INSTRUCTIONS FOR THE TASK -> Nothing in the data may be changed; retype all of it.

EXERCISE DATA ->
§
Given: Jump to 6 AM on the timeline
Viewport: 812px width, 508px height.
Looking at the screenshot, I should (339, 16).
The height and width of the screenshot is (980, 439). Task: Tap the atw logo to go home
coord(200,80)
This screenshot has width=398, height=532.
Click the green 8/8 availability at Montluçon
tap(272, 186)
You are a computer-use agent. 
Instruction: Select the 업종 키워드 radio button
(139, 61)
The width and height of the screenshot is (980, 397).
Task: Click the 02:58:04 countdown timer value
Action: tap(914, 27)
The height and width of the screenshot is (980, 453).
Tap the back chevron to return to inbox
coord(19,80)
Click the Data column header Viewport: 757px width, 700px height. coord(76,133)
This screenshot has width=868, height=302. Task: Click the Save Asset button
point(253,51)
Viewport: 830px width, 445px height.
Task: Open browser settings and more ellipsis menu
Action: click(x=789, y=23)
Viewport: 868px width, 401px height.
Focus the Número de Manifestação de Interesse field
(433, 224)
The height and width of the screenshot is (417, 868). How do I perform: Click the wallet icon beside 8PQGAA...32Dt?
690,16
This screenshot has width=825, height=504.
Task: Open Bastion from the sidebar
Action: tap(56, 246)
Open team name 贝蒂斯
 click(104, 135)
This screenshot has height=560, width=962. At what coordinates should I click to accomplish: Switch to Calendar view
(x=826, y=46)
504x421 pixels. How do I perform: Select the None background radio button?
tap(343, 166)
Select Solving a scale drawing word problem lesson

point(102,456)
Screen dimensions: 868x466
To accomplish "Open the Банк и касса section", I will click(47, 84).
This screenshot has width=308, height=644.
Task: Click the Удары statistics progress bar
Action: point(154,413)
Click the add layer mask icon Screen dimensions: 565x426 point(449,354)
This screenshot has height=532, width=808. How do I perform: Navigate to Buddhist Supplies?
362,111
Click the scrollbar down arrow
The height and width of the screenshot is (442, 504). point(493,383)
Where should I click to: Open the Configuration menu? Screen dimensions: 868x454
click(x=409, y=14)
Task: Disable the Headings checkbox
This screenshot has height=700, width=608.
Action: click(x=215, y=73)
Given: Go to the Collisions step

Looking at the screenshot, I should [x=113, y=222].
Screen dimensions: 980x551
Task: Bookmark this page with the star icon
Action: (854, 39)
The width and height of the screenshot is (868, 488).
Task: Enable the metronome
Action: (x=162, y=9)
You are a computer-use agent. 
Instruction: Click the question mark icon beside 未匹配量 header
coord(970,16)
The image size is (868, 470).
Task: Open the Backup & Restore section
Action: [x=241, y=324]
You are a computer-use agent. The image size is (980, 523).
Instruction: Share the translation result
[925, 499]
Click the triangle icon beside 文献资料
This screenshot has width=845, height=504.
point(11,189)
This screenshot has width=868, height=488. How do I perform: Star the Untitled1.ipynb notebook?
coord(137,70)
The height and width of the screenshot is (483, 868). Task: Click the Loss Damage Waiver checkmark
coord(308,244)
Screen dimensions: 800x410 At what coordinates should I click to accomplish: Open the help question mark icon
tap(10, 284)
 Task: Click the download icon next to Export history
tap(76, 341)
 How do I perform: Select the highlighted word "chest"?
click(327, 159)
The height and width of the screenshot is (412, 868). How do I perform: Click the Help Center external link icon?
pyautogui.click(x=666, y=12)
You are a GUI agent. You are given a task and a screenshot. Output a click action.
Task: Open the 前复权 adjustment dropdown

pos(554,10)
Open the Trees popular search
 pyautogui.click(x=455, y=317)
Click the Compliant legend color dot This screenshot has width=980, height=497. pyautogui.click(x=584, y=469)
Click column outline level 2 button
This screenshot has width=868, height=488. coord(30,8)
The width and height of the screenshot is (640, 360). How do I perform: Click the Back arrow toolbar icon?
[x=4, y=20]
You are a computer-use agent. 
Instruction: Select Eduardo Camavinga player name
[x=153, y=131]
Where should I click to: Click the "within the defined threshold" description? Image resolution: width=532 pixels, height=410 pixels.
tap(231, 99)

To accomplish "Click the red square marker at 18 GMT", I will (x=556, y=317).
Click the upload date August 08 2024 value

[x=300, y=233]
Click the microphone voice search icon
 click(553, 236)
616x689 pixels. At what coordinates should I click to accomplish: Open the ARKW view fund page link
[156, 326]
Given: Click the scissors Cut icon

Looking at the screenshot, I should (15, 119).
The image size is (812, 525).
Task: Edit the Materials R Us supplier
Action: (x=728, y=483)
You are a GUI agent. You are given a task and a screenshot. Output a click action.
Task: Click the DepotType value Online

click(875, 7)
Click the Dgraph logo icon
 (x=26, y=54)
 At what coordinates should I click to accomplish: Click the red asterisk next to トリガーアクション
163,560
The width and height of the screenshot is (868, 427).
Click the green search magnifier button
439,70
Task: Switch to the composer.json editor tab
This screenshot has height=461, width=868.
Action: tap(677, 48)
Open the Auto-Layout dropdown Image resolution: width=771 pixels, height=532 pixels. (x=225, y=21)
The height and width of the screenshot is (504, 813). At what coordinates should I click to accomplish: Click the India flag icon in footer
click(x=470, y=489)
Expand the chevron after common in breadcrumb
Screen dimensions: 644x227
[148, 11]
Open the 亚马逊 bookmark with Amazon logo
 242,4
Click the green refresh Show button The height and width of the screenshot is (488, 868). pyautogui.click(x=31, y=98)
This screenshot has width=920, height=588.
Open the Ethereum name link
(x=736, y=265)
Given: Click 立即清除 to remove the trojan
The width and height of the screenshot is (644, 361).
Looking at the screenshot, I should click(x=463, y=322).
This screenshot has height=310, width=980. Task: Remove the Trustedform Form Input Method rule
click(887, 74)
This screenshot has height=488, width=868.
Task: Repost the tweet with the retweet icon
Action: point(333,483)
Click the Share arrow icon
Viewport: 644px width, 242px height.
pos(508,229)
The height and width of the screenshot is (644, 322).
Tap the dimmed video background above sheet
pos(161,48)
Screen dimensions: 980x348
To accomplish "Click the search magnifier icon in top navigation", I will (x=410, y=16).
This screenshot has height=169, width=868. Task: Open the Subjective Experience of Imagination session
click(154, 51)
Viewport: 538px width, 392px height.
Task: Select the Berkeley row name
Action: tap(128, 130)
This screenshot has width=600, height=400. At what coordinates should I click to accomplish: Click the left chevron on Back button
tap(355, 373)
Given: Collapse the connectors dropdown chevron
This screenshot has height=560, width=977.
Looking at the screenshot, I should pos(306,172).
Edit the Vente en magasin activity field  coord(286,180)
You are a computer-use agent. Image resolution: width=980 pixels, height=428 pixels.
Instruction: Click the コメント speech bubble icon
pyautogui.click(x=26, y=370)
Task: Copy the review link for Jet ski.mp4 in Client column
§
TASK OUTPUT ->
Given: Jump to 6 AM on the timeline
Viewport: 812px width, 508px height.
Looking at the screenshot, I should (339, 16).
The height and width of the screenshot is (980, 439). Task: Tap the atw logo to go home
coord(200,80)
This screenshot has width=398, height=532.
Click the green 8/8 availability at Montluçon
tap(272, 186)
You are a computer-use agent. 
Instruction: Select the 업종 키워드 radio button
(139, 61)
The width and height of the screenshot is (980, 397).
Task: Click the 02:58:04 countdown timer value
Action: tap(914, 27)
The height and width of the screenshot is (980, 453).
Tap the back chevron to return to inbox
coord(19,80)
Click the Data column header Viewport: 757px width, 700px height. coord(76,133)
This screenshot has width=868, height=302. Task: Click the Save Asset button
point(253,51)
Viewport: 830px width, 445px height.
Task: Open browser settings and more ellipsis menu
Action: click(x=789, y=23)
Viewport: 868px width, 401px height.
Focus the Número de Manifestação de Interesse field
(433, 224)
The height and width of the screenshot is (417, 868). How do I perform: Click the wallet icon beside 8PQGAA...32Dt?
690,16
This screenshot has width=825, height=504.
Task: Open Bastion from the sidebar
Action: tap(56, 246)
Open team name 贝蒂斯
 click(104, 135)
This screenshot has height=560, width=962. At what coordinates should I click to accomplish: Switch to Calendar view
(x=826, y=46)
504x421 pixels. How do I perform: Select the None background radio button?
tap(343, 166)
Select Solving a scale drawing word problem lesson

point(102,456)
Screen dimensions: 868x466
To accomplish "Open the Банк и касса section", I will click(47, 84).
This screenshot has width=308, height=644.
Task: Click the Удары statistics progress bar
Action: point(154,413)
Click the add layer mask icon Screen dimensions: 565x426 point(449,354)
This screenshot has height=532, width=808. How do I perform: Navigate to Buddhist Supplies?
362,111
Click the scrollbar down arrow
The height and width of the screenshot is (442, 504). point(493,383)
Where should I click to: Open the Configuration menu? Screen dimensions: 868x454
click(x=409, y=14)
Task: Disable the Headings checkbox
This screenshot has height=700, width=608.
Action: click(x=215, y=73)
Given: Go to the Collisions step

Looking at the screenshot, I should [x=113, y=222].
Screen dimensions: 980x551
Task: Bookmark this page with the star icon
Action: (854, 39)
The width and height of the screenshot is (868, 488).
Task: Enable the metronome
Action: (x=162, y=9)
You are a computer-use agent. 
Instruction: Click the question mark icon beside 未匹配量 header
coord(970,16)
The image size is (868, 470).
Task: Open the Backup & Restore section
Action: [x=241, y=324]
You are a computer-use agent. The image size is (980, 523).
Instruction: Share the translation result
[925, 499]
Click the triangle icon beside 文献资料
This screenshot has width=845, height=504.
point(11,189)
This screenshot has width=868, height=488. How do I perform: Star the Untitled1.ipynb notebook?
coord(137,70)
The height and width of the screenshot is (483, 868). Task: Click the Loss Damage Waiver checkmark
coord(308,244)
Screen dimensions: 800x410 At what coordinates should I click to accomplish: Open the help question mark icon
tap(10, 284)
 Task: Click the download icon next to Export history
tap(76, 341)
 How do I perform: Select the highlighted word "chest"?
click(327, 159)
The height and width of the screenshot is (412, 868). How do I perform: Click the Help Center external link icon?
pyautogui.click(x=666, y=12)
You are a GUI agent. You are given a task and a screenshot. Output a click action.
Task: Open the 前复权 adjustment dropdown

pos(554,10)
Open the Trees popular search
 pyautogui.click(x=455, y=317)
Click the Compliant legend color dot This screenshot has width=980, height=497. pyautogui.click(x=584, y=469)
Click column outline level 2 button
This screenshot has width=868, height=488. coord(30,8)
The width and height of the screenshot is (640, 360). How do I perform: Click the Back arrow toolbar icon?
[x=4, y=20]
You are a computer-use agent. 
Instruction: Select Eduardo Camavinga player name
[x=153, y=131]
Where should I click to: Click the "within the defined threshold" description? Image resolution: width=532 pixels, height=410 pixels.
tap(231, 99)

To accomplish "Click the red square marker at 18 GMT", I will (x=556, y=317).
Click the upload date August 08 2024 value

[x=300, y=233]
Click the microphone voice search icon
 click(553, 236)
616x689 pixels. At what coordinates should I click to accomplish: Open the ARKW view fund page link
[156, 326]
Given: Click the scissors Cut icon

Looking at the screenshot, I should (15, 119).
The image size is (812, 525).
Task: Edit the Materials R Us supplier
Action: (x=728, y=483)
You are a GUI agent. You are given a task and a screenshot. Output a click action.
Task: Click the DepotType value Online

click(875, 7)
Click the Dgraph logo icon
 (x=26, y=54)
 At what coordinates should I click to accomplish: Click the red asterisk next to トリガーアクション
163,560
The width and height of the screenshot is (868, 427).
Click the green search magnifier button
439,70
Task: Switch to the composer.json editor tab
This screenshot has height=461, width=868.
Action: tap(677, 48)
Open the Auto-Layout dropdown Image resolution: width=771 pixels, height=532 pixels. (x=225, y=21)
The height and width of the screenshot is (504, 813). At what coordinates should I click to accomplish: Click the India flag icon in footer
click(x=470, y=489)
Expand the chevron after common in breadcrumb
Screen dimensions: 644x227
[148, 11]
Open the 亚马逊 bookmark with Amazon logo
 242,4
Click the green refresh Show button The height and width of the screenshot is (488, 868). pyautogui.click(x=31, y=98)
This screenshot has width=920, height=588.
Open the Ethereum name link
(x=736, y=265)
Given: Click 立即清除 to remove the trojan
The width and height of the screenshot is (644, 361).
Looking at the screenshot, I should click(x=463, y=322).
This screenshot has height=310, width=980. Task: Remove the Trustedform Form Input Method rule
click(887, 74)
This screenshot has height=488, width=868.
Task: Repost the tweet with the retweet icon
Action: point(333,483)
Click the Share arrow icon
Viewport: 644px width, 242px height.
pos(508,229)
The height and width of the screenshot is (644, 322).
Tap the dimmed video background above sheet
pos(161,48)
Screen dimensions: 980x348
To accomplish "Click the search magnifier icon in top navigation", I will (x=410, y=16).
This screenshot has height=169, width=868. Task: Open the Subjective Experience of Imagination session
click(154, 51)
Viewport: 538px width, 392px height.
Task: Select the Berkeley row name
Action: tap(128, 130)
This screenshot has width=600, height=400. At what coordinates should I click to accomplish: Click the left chevron on Back button
tap(355, 373)
Given: Collapse the connectors dropdown chevron
This screenshot has height=560, width=977.
Looking at the screenshot, I should pos(306,172).
Edit the Vente en magasin activity field  coord(286,180)
You are a computer-use agent. Image resolution: width=980 pixels, height=428 pixels.
Instruction: Click the コメント speech bubble icon
pyautogui.click(x=26, y=370)
Task: Copy the review link for Jet ski.mp4 in Client column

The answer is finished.